Taken together, these factors reveal that the substantial
burden analysis often "backstops the explicit prohibition of
religious discrimination in" RLUIPA's subsection (b) much in the
same way as "the disparate-impact theory of employment
discrimination backstops the prohibition of intentional
-35-
discrimination." Id. at 900. Under the substantial burden
framework, a court may block application of a land use regulation
under RLUIPA's subsection (a) where the context raises an
"inference" of hostility to a religious organization, even when the
evidence does not necessarily show the explicit discrimination "on
the basis of religion" contemplated by subsection (b). Id.
Several courts have been sensitive to these concerns. See, e.g.,
Westchester Day Sch., 504 F.3d at 350-51; World Outreach Conference
Ctr., 591 F.3d at 535-38 (reversing dismissal of religious
organization's RLUIPA substantial burden claim, while affirming
dismissal of organization's RLUIPA discrimination claim).
3. De Novo Review of Substantial Burden Analysis
We start with two bedrock observations: first, that a
religious organization is protected from government burdens which
are imposed based on the organization's religious beliefs; and
second, that the Ordinance at issue in this case cannot be viewed
as a neutral law of general applicability in the Smith sense.
As to the first issue, a government may not single out
for special benefit or burden a religious group or institution
solely because of its religious beliefs. See id. at 532. Here,
nothing in the language nor the background of the Ordinance
indicates that hostility to Catholicism or Catholics motivated the
City's decisionmaking process. The language of the Ordinance does
not target deconsecration as such.
-36-
By its terms, the Ordinance does not forbid the SHC from
inquiring into the religious criteria that RCB uses to determine
how it will apply its religious protocols, nor from second-guessing
the religious conclusions reached by RCB as to what is sacred. In
this respect, the Ordinance stands in contrast with at least some
other historic zoning ordinances which expressly prohibit local
historical commissions from interfering in liturgical decisions.

● **Rows**
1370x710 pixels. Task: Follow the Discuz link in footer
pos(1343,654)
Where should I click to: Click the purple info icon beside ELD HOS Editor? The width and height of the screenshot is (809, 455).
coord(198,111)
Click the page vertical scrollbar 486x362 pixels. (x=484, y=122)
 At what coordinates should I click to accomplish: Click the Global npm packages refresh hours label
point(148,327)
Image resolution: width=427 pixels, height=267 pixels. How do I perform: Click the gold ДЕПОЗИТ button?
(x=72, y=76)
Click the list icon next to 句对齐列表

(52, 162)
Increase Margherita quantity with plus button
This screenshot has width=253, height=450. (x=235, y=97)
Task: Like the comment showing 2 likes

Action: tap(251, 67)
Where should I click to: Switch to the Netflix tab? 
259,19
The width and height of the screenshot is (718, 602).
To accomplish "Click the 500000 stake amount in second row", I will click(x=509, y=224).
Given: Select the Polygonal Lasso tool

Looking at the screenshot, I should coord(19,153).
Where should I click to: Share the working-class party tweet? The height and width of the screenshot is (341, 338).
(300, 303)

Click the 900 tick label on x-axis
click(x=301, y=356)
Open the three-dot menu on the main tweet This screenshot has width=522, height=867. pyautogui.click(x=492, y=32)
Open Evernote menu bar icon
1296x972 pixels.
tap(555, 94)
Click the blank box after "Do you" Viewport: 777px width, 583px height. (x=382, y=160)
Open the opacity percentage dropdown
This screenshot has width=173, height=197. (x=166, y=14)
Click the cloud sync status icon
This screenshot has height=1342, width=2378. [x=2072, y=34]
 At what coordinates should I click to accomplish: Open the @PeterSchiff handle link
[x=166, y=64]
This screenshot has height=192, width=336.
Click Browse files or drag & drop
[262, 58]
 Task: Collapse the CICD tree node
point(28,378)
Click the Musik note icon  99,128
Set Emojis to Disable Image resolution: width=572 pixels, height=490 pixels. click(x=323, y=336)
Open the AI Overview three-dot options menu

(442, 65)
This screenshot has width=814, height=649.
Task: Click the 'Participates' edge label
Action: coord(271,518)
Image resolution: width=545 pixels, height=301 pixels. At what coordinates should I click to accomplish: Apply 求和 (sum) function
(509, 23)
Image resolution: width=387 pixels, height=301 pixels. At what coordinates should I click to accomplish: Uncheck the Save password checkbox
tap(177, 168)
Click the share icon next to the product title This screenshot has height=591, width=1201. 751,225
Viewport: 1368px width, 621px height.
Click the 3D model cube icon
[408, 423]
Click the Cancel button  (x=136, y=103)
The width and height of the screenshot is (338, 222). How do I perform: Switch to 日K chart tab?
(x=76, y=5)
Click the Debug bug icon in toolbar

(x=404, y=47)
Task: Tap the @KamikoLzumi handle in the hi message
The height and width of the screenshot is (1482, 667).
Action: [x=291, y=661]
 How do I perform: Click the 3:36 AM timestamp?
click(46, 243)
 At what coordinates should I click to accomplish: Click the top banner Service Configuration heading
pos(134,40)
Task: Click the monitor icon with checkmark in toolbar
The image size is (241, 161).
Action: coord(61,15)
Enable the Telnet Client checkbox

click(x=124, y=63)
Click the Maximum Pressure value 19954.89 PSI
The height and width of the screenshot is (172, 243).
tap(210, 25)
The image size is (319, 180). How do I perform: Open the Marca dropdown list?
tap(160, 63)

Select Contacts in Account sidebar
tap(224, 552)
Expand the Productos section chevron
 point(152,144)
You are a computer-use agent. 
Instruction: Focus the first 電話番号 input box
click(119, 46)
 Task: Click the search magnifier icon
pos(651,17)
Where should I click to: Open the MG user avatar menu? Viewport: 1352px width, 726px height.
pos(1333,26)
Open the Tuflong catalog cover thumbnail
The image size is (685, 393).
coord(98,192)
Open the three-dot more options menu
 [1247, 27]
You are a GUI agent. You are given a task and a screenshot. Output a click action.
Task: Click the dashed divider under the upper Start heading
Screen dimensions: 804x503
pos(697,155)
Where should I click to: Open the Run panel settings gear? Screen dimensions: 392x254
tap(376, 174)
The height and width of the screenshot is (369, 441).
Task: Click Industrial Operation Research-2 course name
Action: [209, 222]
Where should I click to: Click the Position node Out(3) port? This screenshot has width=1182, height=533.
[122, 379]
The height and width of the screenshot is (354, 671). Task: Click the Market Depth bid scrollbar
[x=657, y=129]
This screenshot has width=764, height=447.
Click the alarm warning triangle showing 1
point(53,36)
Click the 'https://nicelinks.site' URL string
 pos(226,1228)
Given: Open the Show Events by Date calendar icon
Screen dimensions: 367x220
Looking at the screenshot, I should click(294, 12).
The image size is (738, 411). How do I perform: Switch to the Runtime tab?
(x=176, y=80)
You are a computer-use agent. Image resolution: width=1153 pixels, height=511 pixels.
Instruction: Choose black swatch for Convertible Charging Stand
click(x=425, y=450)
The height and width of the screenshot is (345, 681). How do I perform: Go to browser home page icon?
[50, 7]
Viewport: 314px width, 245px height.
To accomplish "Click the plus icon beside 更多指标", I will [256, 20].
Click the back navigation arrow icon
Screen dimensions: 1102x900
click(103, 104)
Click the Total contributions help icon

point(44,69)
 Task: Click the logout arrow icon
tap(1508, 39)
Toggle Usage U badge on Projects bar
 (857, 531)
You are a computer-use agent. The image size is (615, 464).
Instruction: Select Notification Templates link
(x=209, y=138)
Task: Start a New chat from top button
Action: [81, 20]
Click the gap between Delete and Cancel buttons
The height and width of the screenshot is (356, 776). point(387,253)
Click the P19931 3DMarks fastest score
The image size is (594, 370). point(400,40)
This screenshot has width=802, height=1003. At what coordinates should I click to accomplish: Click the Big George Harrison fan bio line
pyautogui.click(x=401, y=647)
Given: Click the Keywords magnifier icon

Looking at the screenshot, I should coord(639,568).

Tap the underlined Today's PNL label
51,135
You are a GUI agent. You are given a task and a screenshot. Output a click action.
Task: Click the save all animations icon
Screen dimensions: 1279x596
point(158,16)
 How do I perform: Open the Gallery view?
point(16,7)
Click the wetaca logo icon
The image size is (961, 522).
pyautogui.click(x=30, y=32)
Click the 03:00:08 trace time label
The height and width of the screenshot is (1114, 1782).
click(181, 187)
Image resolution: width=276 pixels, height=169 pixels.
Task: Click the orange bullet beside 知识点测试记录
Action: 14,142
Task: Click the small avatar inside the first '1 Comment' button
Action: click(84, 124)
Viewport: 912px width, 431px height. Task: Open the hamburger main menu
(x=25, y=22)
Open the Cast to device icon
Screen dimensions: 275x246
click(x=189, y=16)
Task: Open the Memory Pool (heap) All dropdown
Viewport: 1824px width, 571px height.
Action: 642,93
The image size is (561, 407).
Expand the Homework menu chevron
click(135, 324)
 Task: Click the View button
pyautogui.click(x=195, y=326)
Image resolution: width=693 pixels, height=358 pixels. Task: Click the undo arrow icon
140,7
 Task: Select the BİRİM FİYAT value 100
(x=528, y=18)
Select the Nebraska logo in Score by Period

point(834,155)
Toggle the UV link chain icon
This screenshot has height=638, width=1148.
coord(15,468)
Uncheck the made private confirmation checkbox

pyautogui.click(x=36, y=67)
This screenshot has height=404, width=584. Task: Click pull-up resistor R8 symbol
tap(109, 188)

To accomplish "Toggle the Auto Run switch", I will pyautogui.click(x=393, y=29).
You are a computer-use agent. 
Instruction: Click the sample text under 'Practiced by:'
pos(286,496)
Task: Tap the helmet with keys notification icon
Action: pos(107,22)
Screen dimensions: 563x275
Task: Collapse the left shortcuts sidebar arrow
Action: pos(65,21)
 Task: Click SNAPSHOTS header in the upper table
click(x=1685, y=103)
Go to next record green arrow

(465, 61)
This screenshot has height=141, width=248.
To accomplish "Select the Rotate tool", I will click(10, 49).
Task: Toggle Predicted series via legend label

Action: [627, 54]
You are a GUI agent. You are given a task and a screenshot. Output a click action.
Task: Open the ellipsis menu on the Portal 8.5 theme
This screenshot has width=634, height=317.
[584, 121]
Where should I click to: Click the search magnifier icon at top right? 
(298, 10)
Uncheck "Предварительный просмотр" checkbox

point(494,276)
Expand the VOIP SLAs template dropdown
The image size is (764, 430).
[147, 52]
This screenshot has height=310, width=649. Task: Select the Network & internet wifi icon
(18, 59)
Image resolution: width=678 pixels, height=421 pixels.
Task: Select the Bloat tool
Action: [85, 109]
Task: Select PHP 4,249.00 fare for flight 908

● **Work to do**
(1) According to the court opinion excerpt, what does the language of the Ordinance not target?
(2) Please write out the rows starting at the line that contains "This screenshot has width=802, height=1003." and ending at the line that contains "point(16,7)", with both of those lines included.
The court opinion excerpt and the rows have no connection to each other.

● **Exercise solutions**
(1) Deconsecration as such.

(2)
This screenshot has width=802, height=1003. At what coordinates should I click to accomplish: Click the Big George Harrison fan bio line
pyautogui.click(x=401, y=647)
Given: Click the Keywords magnifier icon

Looking at the screenshot, I should coord(639,568).

Tap the underlined Today's PNL label
51,135
You are a GUI agent. You are given a task and a screenshot. Output a click action.
Task: Click the save all animations icon
Screen dimensions: 1279x596
point(158,16)
 How do I perform: Open the Gallery view?
point(16,7)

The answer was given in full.